** Assignment 1 **
From the lecture report below, return the passage beginning with "The second session" and going on through "from other varsities.".
** Assignment 2 **
Using the lecture report below, answer each question on its own line:
(a) At which university is Ishan Chakraborty an Assistant Professor of English?
(b) On what date was the second session held?
(c) What did Chakraborty argue should be made accessible to the disabled community?
** Assignment 3 **
Render this sentence from the lecture report into Spanish: "In the specific context of India, Chakraborty pointed out, disability and poverty are interlinked."

The second session of Bricolage II, an online lecture and interaction series organized by the research scholars of the Department of English, University of Hyderabad was held on 24th January, 2021. The department hosted Ishan Chakraborty, Assistant Professor of English at Jadavpur University, Kolkata. The talk was titled, ‘Rereading the Concepts of Disability and Access through the lens of the Pandemic’. The session was attended by faculty, students and scholars from UoH as well as from other varsities.
In the first part of this tripartite lecture, Chakraborty reminded the audience how the disabled community has historically been subjected to violence from normative society. In the specific context of India, Chakraborty pointed out, disability and poverty are interlinked. One of the current problems is the lack of correct information across all platforms, which marginalizes the disabled community of the country even further. Moreover, Chakraborty observed, it is also wrong to homogeneously brand disabled people, since the particular needs of an individual are determined not just by the nature of their disability but also mitigated or exacerbated by their economic and social status. The pandemic, with its new set of social rules and norms, has made the task of negotiating public spaces for essential services all the more difficult for the disabled community. The speaker used personal anecdotes to illustrate this. He also drew attention to the breakdown of the caregiving structure in the present context and observed how unfairly gendered the caregiving structure is in the country. The situation is further complicated with the strains in, and breakdown of, the relation between the caregiver and the disabled person. With the widespread disappearance of numerous jobs during the pandemic, especially in the informal, unorganized sector of the economy, many disabled people, such as beggars or sellers of trinkets on suburban trains in metropolitan centres, have been robbed of their livelihood. Chakraborty also observed how the pandemic has created a new form of visibility for the disabled in the public eye and generated a discourse on rights and privileges that the ‘centre’ has hitherto taken for granted even as those at the ‘margins’ were systematically denied access. A question-and-answer session followed where members of the audience discussed the terms of defining disability’ and sought insights into what possibilities the post-pandemic society holds for the disabled.
In the second part of his talk, Chakraborty pointed to certain unexpected benefits that have accrued to the disabled community as a result of the pandemic. The condition of being under “lockdown”, which imposed spatial and temporal restrictions of the free movement of ‘normal’ people in the public domain, became the quotidian reality for mainstream society and helped create a public imaginary around the experience of being disabled. Additionally, mental health issues caused by such enforced confinement has come to the forefront of public discourse and it is now become easier for a disabled person to join this conversation. Chakraborty argued for the need to make accessible digital platforms that are the current repositories of information about health and safety to the disabled community. This is specifically important when traditional modes of physical accessibility are being rendered defunct by state regulations during the pandemic. In the Q&A session that followed, questions about the categorization of various forms of disability within the scope of the institutional spaces were discussed.

** Data shown **
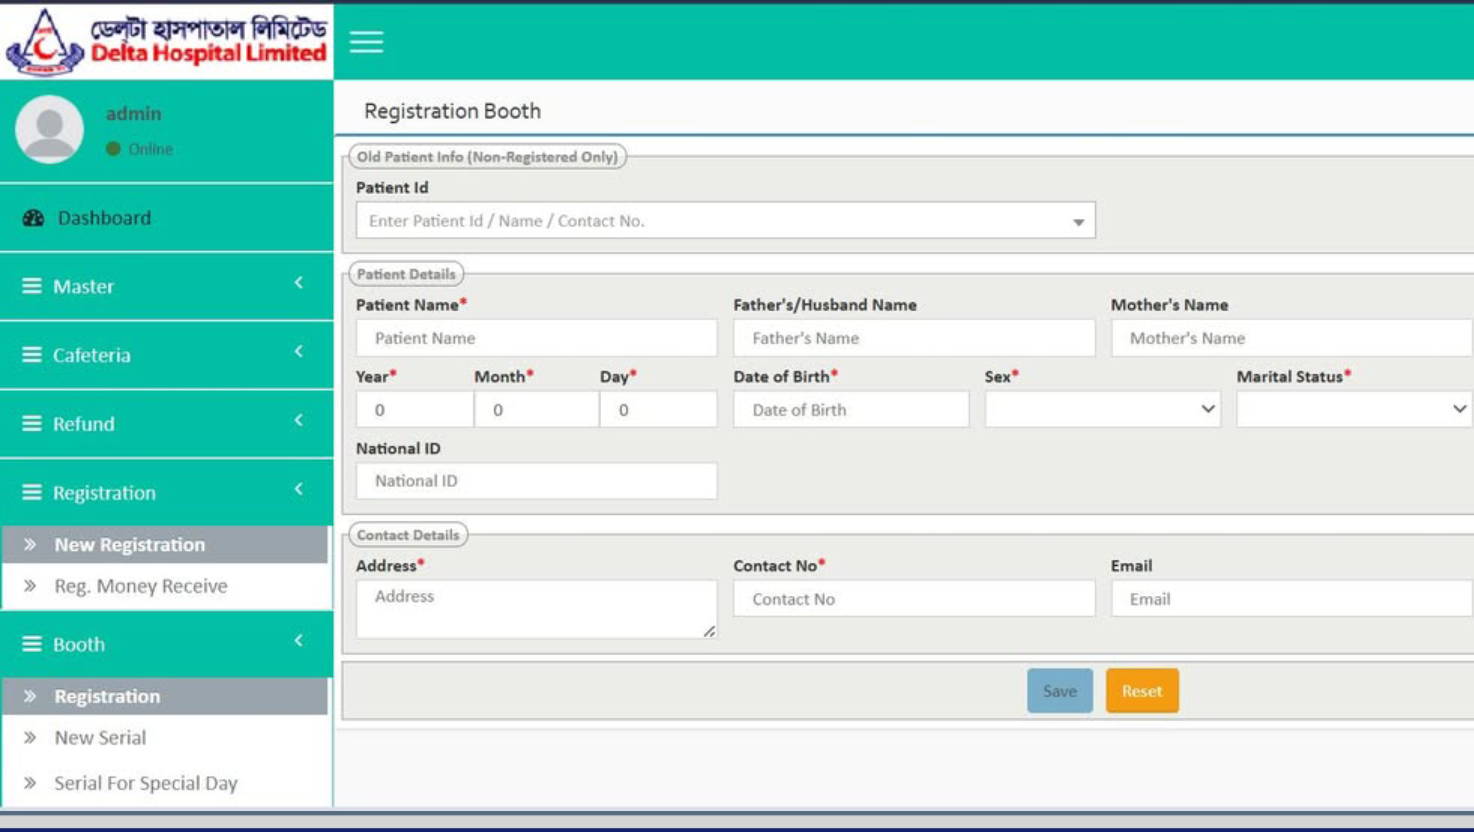Click the Cafeteria menu list icon
This screenshot has width=1474, height=832.
point(32,355)
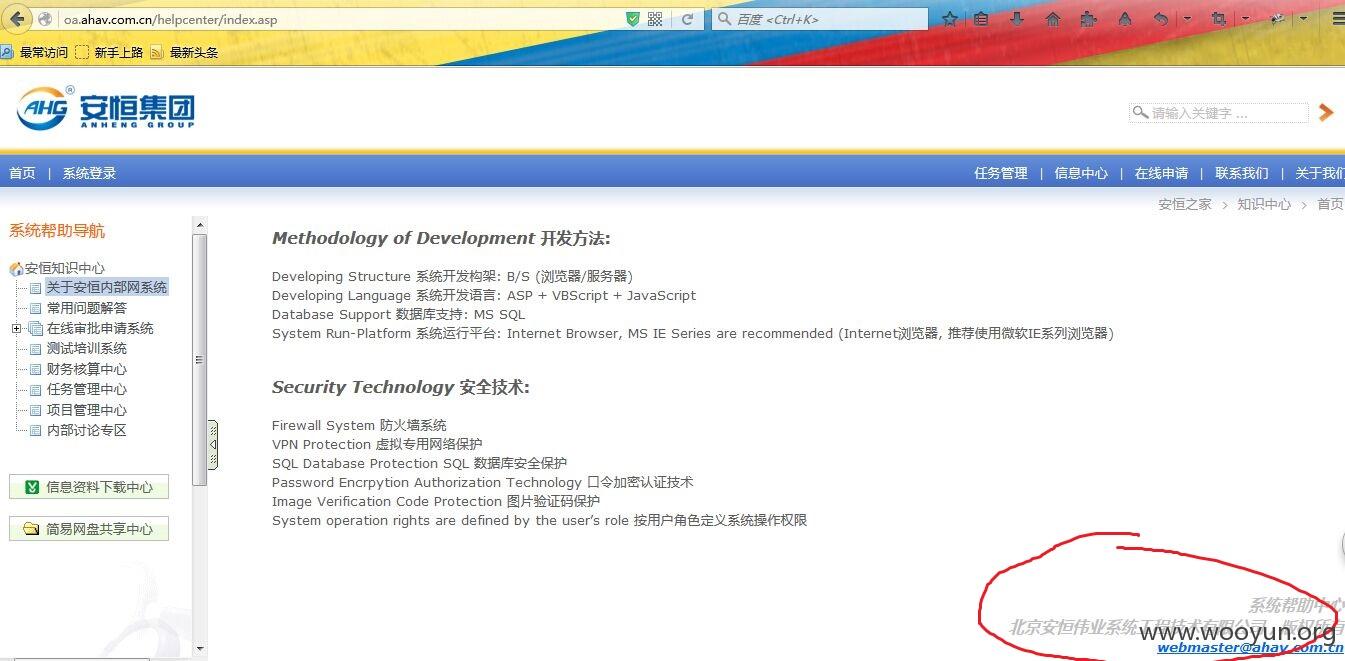
Task: Open the QR code icon in address bar
Action: click(655, 19)
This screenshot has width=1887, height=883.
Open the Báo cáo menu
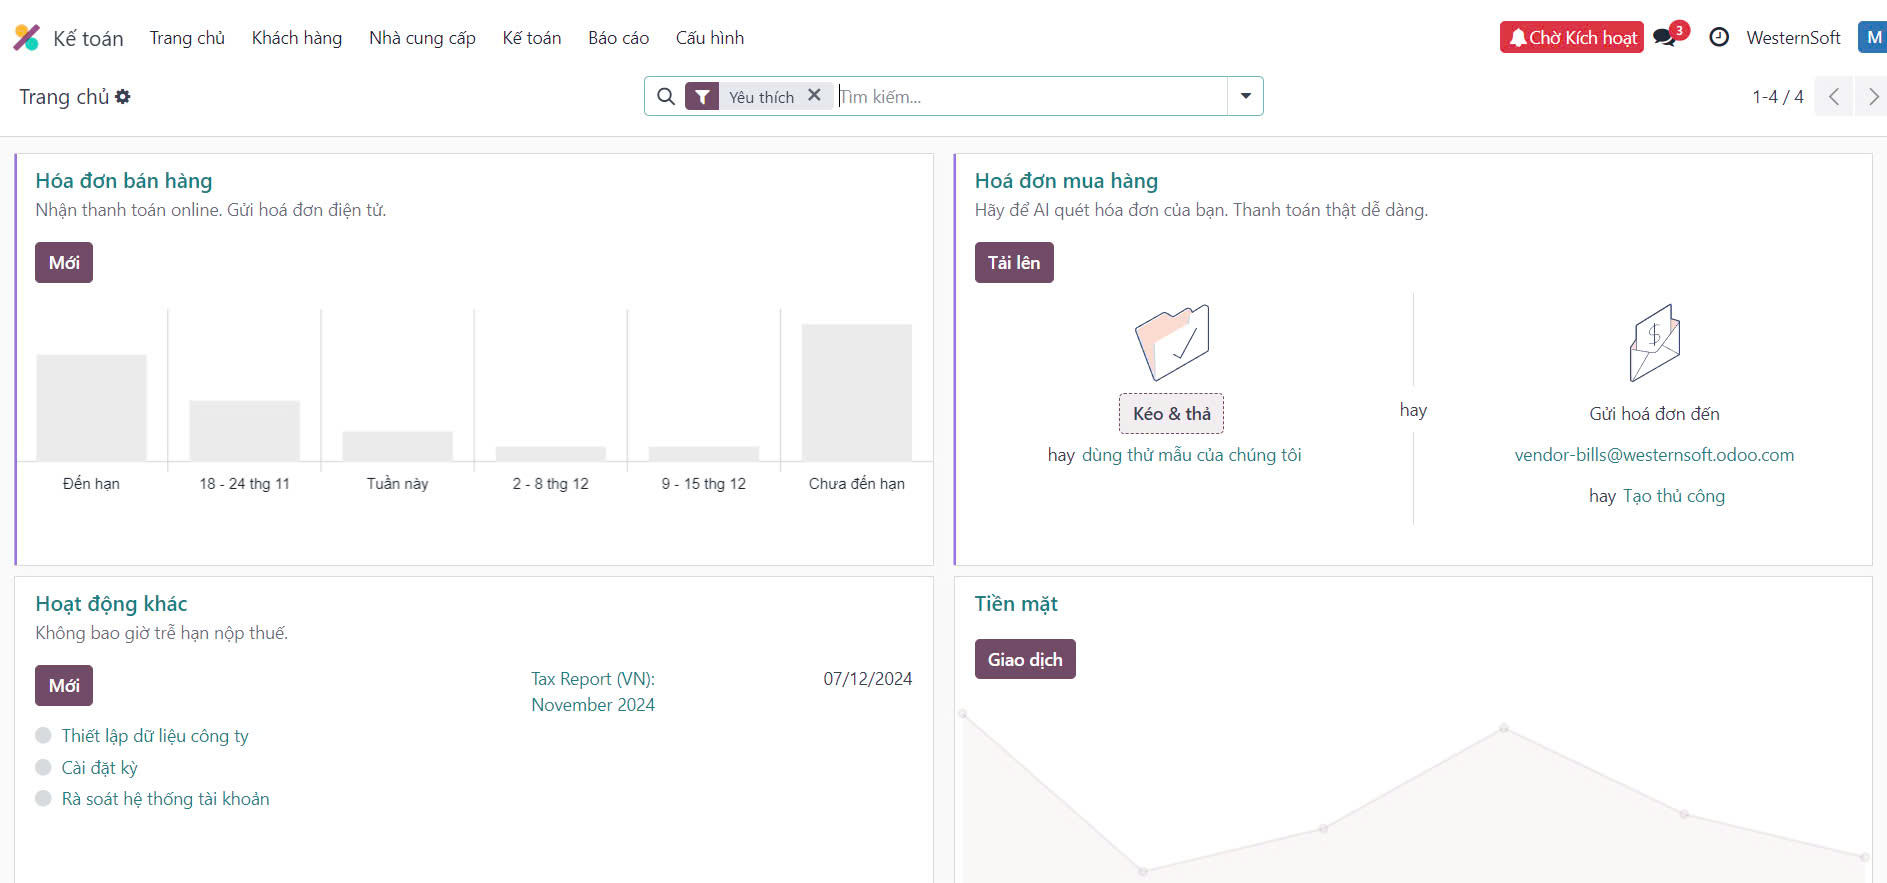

** Answer box 1 **
The second session of Bricolage II, an online lecture and interaction series organized by the research scholars of the Department of English, University of Hyderabad was held on 24th January, 2021. The department hosted Ishan Chakraborty, Assistant Professor of English at Jadavpur University, Kolkata. The talk was titled, ‘Rereading the Concepts of Disability and Access through the lens of the Pandemic’. The session was attended by faculty, students and scholars from UoH as well as from other varsities.

** Answer box 2 **
(a) Jadavpur University, Kolkata.
(b) 24th January, 2021.
(c) The digital platforms that are the current repositories of information about health and safety.

** Answer box 3 **
En el contexto específico de la India, señaló Chakraborty, la discapacidad y la pobreza están interrelacionadas.